We must all face the fact that we are now in a digital age. Although there may be many benefits to being born into a digital world, for parents it can be a minefield! So, how do we protect our children?
Digital resilience is acquired through spending time online, facing the challenges of a digital world, being able to assess when you are at risk and knowing what to do about it. In general, building resilience in children helps them to overcome obstacles more easily and reduces the chances of them suffering from anxiety or other stress-related disorders. A digitally resilient child is more likely to stay safe when confronted with inappropriate material, by seeking help and advice, or, taking steps to protect themselves from being exposed to such material.
What can adults do to help children and adolescents acquire digital resilience and protect them from exposure to damaging material or being subjected to cyber bullying?
Setting boundaries is probably the key in promoting digital resilience. It avoids friction by agreeing expectations at the outset. Discussion and understanding on both sides, creates a platform for success. Too often, these discussions take place after inappropriate behaviour or exposure to inappropriate material has taken place. This can cause extreme emotional trauma for the child or adolescent, their family, and friends. In serious cases, such as cyber bullying or online grooming, the police or other authorities may need to be involved.
Helping children understand what they can and can’t do and when they can and can’t do it, is the first place to start. Making yourself familiar with the different platforms they use is crucial to your understanding of what they are accessing and how the information they see, or share, can be used. You cannot police what you don’t understand! Most devices have their own parental control settings that can set up with a code only known to you, to ensure your child only has access to age-appropriate material. There are also many apps, such as OurPact, that are now available to enable you to have real-time access to any apps your child has installed on their device. You can schedule screen time and/or messaging time, block or allow access to apps, use a web filter, and use a family locator. By enabling your child to have ‘safe’ access, they can explore and develop their digital skills and you can have ‘peace of mind’.
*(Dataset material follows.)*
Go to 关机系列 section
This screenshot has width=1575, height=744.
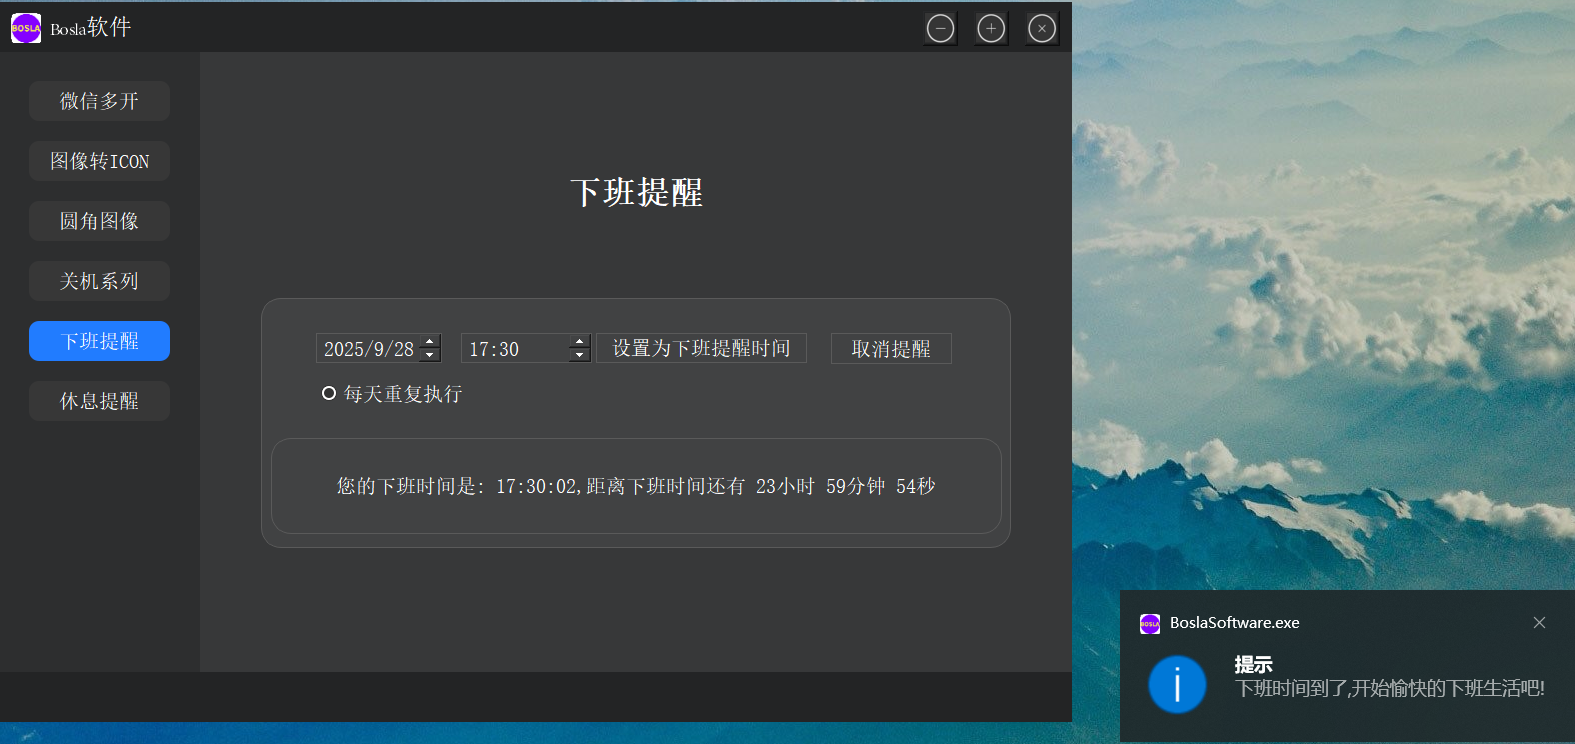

As you familiarise yourself with the apps your child or adolescent uses, you can explore with them how they ‘report’ on the different apps, how to keep themselves safe and what to look out for in terms of inappropriate contact or content from others. Sometimes a child is scared to tell their parent about something they have come across, or something that has been sent to them. Reassure your child that it is OK for them to talk to you if they come across something that has made them feel worried, upset, or uncomfortable. Reduce the likelihood of your child receiving messages or contact from unknown users by ensuring that social media accounts are set to private. Ensure that location services are turned off within each app so that bullies, or other unwelcome individuals can’t track your child’s location.
Body image and the pressure to look a certain way or have a certain life, is another issue that can affect users of social media, especially teenagers. People tend to post the ‘best’ images of themselves and their lives. This results in social media becoming a tool for comparison with others, which can lead to self-esteem and self-worth issues. There are so many different apps available to ‘touch up’ images and create a ‘perfect self’. However, these images are not a ‘true ‘reflection, and set a standard that cannot be achieved in ‘real life’. Hash tags that focus on perceived ‘perfection’, can encourage unhealthy behaviours. The need to ‘invite’ comments about posts can lead to young people feeling unsure about their value and vulnerable to negative comments, which further erodes their self-esteem. It is important that children and young people understand that what they see is an ‘edited’ version of people’s lives and not necessarily a reality, so comparison is a fruitless task. How can anyone compete with an ‘edited’ version of someone else’s life?
Finally, constant ‘connection’ can have an adverse effect on both mental and physical health i.e. poor sleep, lack of exercise, lack of socialisation, unrealistic expectations, behavioural problems. It can also be part of what can lead to more serious problems such as anxiety, depression, eating disorders and self-harm. So, help to keep your child safe by; being aware of and being able to use the apps they use, set up parental controls on their devices, agree boundaries and limitations of use, have access to their devices, ensure their profiles are set to private and turn off location services within the apps. Help your child stay safe!